Until two days ago, it was deserving of sympathy, inasmuch as it had been born in difficult circumstances and had, in the last one year, offered a ray of hope that the country would be run in a somewhat different fashion from under the previous dispensation.
 
But the decision taken after Sonia Gandhi's meeting with the Left""that the cabinet decision to sell off 10 per cent of the government stake (out of 67 per cent) will be put in indefinite "abeyance"""has exposed this government's true intentions.
 
If the BJP was reprehensible in its social policy, the UPA is equally so in economic policy.

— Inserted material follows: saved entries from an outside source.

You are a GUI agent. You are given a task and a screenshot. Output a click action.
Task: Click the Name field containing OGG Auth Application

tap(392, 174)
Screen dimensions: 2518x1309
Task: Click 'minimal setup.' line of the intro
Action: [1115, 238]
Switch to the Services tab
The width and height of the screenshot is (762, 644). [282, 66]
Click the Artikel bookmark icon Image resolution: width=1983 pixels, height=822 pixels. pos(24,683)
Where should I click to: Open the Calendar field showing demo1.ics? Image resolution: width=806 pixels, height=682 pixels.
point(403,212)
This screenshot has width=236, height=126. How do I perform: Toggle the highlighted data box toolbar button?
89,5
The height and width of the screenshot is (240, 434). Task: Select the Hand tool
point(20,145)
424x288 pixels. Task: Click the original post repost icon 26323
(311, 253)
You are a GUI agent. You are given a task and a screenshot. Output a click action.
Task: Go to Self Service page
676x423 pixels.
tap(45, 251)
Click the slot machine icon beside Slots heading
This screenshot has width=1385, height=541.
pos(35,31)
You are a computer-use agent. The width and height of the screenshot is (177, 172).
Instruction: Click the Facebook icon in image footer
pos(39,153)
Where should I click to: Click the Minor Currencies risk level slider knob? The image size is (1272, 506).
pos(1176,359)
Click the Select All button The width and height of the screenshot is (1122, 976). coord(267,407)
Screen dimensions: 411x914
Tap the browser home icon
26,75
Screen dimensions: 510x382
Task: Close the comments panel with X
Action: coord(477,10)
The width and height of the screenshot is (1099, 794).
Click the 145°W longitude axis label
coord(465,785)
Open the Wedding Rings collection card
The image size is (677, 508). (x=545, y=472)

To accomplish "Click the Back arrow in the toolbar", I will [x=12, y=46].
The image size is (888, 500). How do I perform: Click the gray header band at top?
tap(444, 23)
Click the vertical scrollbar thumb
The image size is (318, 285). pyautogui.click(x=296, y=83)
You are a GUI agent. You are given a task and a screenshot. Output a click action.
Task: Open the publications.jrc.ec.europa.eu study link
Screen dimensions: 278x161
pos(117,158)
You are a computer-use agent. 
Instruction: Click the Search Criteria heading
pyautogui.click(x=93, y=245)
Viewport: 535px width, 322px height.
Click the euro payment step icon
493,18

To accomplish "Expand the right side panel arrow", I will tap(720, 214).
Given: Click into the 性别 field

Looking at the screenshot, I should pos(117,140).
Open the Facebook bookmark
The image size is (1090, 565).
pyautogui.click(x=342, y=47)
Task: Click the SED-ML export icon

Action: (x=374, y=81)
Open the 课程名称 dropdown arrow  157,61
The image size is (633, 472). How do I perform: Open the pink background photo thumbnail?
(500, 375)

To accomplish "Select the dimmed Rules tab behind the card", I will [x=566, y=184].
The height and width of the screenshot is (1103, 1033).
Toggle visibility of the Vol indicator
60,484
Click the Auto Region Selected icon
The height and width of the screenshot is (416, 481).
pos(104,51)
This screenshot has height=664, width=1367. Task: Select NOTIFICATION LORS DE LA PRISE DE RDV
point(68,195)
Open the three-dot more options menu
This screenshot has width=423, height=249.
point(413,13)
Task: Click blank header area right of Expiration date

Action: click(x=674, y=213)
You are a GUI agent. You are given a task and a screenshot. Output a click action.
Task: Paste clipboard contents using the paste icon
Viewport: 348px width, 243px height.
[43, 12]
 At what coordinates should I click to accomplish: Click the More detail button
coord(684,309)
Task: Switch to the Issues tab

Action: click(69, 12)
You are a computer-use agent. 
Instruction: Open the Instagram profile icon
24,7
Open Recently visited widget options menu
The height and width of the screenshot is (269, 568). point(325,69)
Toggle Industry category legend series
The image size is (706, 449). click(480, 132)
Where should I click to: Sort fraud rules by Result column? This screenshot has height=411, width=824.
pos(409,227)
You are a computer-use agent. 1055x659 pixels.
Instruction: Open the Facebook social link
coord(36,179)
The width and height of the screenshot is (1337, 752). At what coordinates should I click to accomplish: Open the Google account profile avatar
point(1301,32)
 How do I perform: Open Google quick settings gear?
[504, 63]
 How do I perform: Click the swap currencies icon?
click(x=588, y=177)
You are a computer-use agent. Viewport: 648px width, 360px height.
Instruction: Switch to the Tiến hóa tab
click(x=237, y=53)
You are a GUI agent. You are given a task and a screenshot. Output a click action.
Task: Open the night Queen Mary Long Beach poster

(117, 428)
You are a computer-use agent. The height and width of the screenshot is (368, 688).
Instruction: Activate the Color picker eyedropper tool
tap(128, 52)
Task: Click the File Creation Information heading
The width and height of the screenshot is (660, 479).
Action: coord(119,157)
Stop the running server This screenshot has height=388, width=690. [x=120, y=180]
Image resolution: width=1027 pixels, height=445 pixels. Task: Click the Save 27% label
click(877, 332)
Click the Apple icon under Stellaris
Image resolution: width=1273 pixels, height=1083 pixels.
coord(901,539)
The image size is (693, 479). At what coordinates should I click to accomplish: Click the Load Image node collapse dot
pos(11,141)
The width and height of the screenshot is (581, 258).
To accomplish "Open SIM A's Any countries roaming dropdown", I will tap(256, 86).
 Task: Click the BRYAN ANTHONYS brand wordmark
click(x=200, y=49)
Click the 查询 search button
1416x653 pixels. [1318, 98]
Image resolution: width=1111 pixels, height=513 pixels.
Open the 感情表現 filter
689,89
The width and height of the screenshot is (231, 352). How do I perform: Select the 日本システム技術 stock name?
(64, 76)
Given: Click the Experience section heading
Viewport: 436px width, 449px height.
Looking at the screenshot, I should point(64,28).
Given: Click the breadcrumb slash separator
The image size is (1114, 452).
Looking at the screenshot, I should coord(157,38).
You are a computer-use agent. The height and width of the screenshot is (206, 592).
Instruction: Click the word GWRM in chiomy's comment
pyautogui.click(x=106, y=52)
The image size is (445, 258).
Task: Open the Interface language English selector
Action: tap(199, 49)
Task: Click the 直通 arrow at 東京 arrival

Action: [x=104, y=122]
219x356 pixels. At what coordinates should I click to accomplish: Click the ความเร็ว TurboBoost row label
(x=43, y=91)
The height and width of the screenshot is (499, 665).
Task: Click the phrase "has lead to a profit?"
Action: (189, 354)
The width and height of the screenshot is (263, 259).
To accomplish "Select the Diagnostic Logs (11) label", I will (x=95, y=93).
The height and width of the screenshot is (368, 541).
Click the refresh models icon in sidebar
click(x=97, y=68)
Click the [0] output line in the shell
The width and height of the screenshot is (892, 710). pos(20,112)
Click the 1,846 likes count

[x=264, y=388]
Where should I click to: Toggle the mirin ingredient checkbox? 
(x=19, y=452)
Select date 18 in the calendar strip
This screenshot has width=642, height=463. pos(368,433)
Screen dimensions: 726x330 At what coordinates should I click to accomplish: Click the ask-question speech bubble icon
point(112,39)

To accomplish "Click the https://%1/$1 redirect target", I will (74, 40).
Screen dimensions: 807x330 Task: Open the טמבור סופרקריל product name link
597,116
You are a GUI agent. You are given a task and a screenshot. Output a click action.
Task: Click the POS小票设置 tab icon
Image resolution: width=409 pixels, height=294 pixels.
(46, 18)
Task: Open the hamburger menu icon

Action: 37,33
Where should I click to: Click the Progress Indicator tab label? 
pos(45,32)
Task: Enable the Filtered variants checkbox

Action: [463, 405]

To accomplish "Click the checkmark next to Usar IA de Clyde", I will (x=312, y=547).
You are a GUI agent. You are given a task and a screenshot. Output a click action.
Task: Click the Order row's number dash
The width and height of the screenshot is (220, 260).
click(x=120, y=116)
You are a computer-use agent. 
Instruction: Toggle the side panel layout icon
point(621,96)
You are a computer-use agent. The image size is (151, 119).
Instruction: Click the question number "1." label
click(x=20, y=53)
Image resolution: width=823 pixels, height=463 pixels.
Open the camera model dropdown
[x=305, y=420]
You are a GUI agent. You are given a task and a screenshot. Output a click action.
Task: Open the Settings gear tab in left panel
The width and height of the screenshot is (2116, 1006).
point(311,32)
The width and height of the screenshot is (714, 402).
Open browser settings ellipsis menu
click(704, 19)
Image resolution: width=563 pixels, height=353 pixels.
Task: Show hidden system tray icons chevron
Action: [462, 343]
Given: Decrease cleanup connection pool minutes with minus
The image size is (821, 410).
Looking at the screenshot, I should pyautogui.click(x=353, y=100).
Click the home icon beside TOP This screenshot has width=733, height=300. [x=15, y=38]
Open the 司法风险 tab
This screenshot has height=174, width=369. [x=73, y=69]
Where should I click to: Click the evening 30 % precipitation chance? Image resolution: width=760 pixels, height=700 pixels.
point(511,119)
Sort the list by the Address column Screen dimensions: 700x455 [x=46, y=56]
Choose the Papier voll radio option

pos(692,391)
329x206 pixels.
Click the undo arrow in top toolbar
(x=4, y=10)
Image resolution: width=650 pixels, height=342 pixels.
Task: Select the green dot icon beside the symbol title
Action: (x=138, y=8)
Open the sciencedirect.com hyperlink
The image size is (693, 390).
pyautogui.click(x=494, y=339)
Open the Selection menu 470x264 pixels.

It will take some truly heroic sophistry to maintain that the Congress president has not cut a deal with the Left to the effect that it will do nothing that will make the Left unpopular with the unions until the elections in West Bengal and Kerala are over next February. In return, the Left has agreed not to oppose disinvestment.
 
Rarely has the country seen such hypocrisy. Even the basic distinction between disinvestment, which will benefit government coffers without entailing any loss of control, and privatisation, which the Left may have genuine misapprehensions about, has been lost sight of.
 
Equally hypocritical is the reported decision to amend the Electricity Act of 2003 with a view to retaining cross-subsidies on the grounds that these help the poor. It is, of course, mandatory for every self-serving measure to be presented as something that will benefit the poor.
 
The fact that India has had cross-subsidies for the last 50 years, and the poor are no better-off, suggests that it is only some of the rich who benefit from these subsidies. But, clearly, such an amendment will help the electoral cause of the Left and the Congress party has decided to put the interests of the Left before the interests of the country.
 
It seems to have forgotten that once before it had allowed itself to be held hostage by the Left, during 1969-1973. The consequences of what was done during those years are still with us.
 
This incident brings into very sharp focus the need for the Congress party to indulge in some introspection ""if it is still capable of that""with a view to ascertaining whether it can claim to provide effective governance when the head of the government is convinced of one thing and the head of the party is convinced of the opposite.
 
The truth is that this incident has once again underlined the fact that Prime Minister Manmohan Singh's views count for very little. For example, the Left insisted that it would not be satisfied until it had been given some assurance by Sonia Gandhi. It also relented only after she had given these assurances. Clearly, the Left has no time for Dr Manmohan Singh.
 
Whether a country can be governed in this absurd fashion is something that we must all ponder. Sonia Gandhi may have refrained from becoming Prime Minister, but clearly she has not refrained from exercising the prerogatives of one.
 
India needs very firm governance at this stage of development and if the government is going to have to function with a gun permanently held to its head, it does not augur well for it. Ms Gandhi had a wonderful opportunity to call the Left's bluff. She has missed it.